◆ WORK TASK: Could you copy every record below exactly, leaving out the pictures?

◆ DATA SUPPLIED:
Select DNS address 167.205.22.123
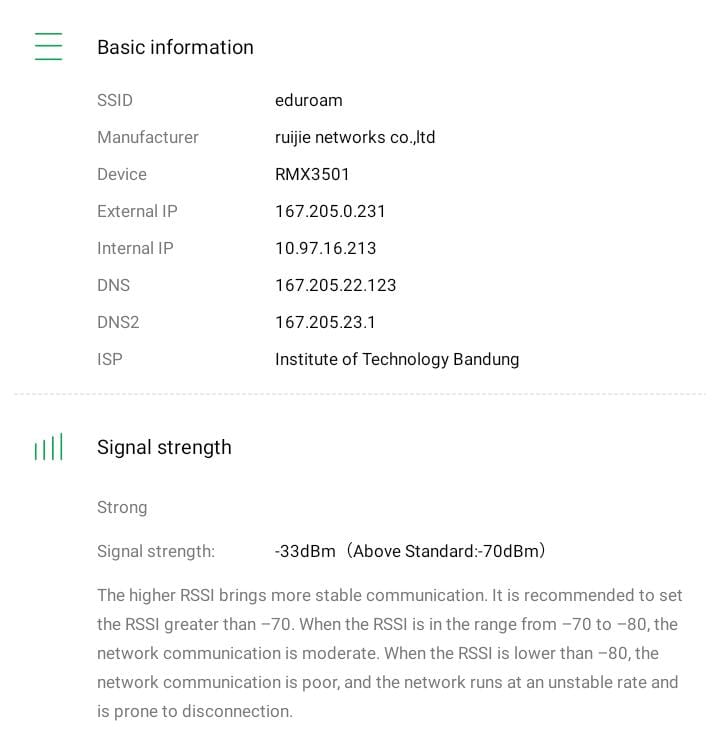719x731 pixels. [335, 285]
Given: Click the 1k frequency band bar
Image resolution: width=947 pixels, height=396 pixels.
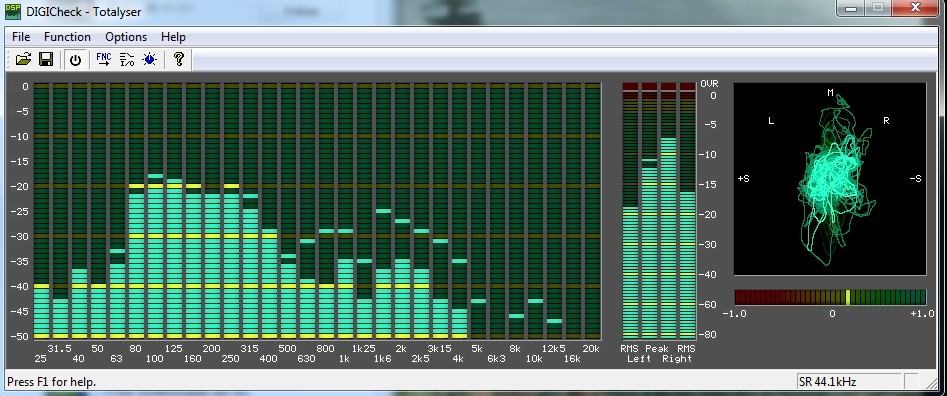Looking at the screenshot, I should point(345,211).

◆ RESULT OF THE EXERCISE:
Select DNS address 167.205.22.123
719x731 pixels. [335, 285]
Given: Click the 1k frequency band bar
Image resolution: width=947 pixels, height=396 pixels.
Looking at the screenshot, I should point(345,211).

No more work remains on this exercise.